Reading passage →
+-------+
Two of the UK’s biggest internet providers have lost an appeal over controversial measures to tackle copyright infringement online.
BT and TalkTalk had complained that the legislation was incompatible with European law and put an unfair burden on them to pay the costs of the rights-holders’ crackdown on illicit downloading.
However, earlier today the court of appeal judges – Lady Justice Arden, Lord Justice Richards and Lord Justice Patten – agreed with an earlier high court ruling that the legislation is lawful, bringing to an end almost two years of legal challenges against the legislation by the ISPs.
A spokesman for BT said: “We have been seeking clarification from the courts that the DEA is consistent with European law, and legally robust in theUK, so that everyone can be confident in how it is implemented.
“Now that the court has made its decision, we will look at the judgment carefully to understand its implications and consider our next steps.”
+-------+
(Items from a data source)
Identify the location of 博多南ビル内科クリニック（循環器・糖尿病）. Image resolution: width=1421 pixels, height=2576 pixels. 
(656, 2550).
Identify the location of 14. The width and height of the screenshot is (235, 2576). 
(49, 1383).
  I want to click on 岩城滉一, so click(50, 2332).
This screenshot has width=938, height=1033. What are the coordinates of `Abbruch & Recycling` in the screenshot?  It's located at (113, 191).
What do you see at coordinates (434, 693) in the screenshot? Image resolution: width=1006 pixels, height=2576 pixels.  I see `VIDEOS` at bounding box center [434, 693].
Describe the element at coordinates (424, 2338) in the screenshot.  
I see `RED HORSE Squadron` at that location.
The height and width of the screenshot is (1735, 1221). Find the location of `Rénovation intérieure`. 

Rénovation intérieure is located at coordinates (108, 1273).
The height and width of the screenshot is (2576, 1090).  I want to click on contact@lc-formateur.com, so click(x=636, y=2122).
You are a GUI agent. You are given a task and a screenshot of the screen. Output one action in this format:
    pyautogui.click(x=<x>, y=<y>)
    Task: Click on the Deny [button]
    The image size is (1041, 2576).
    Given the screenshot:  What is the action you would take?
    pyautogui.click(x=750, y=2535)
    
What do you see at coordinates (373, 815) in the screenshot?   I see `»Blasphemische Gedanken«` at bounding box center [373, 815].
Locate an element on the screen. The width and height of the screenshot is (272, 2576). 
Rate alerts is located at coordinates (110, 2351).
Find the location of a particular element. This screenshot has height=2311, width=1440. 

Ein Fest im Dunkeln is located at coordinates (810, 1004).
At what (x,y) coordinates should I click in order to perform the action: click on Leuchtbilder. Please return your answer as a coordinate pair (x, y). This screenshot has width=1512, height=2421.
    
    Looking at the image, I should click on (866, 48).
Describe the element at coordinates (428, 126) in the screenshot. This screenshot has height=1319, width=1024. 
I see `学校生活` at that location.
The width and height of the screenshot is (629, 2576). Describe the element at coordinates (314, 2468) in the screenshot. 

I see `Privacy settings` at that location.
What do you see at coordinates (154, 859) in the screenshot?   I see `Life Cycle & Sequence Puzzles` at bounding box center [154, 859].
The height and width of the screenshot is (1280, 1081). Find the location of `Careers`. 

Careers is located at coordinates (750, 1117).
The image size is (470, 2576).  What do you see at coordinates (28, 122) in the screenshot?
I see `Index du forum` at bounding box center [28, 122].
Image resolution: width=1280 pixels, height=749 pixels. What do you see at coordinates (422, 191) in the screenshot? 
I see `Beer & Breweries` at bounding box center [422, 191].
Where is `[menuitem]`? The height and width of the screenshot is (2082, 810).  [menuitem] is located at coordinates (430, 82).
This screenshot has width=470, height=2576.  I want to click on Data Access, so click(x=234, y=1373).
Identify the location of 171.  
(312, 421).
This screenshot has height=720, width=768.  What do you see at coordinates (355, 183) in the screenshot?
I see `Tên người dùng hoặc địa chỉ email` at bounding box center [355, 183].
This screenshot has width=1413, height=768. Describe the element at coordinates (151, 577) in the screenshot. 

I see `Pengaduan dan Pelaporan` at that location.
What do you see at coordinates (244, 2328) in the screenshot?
+-------+
Work to complete →
a: Quote word for word the section of the news story on BT and TalkTalk's appeal that begins with the words containing "A spokesman for" and ends with "it is implemented.".
b: Extend the news story on BT and TalkTalk's lost copyright appeal, picking up right after its final sentence.

Your written answers →
a:
A spokesman for BT said: “We have been seeking clarification from the courts that the DEA is consistent with European law, and legally robust in theUK, so that everyone can be confident in how it is implemented.

b:
The decision has been welcomed by copyright advocates with the chief executive of the Publishers Association, Richard Mollett saying that he was looking forward to working with the ISPs in implementing the Digital Economy Act.
He added: “Today’s judgment should mean that once and for all BT and TalkTalk recognise that they have to work constructively with rights holders to help deliver an effective and proportionate solution to online copyright infringement.”
The ruling has also given the green light to the government to implement the Digital Economy Act.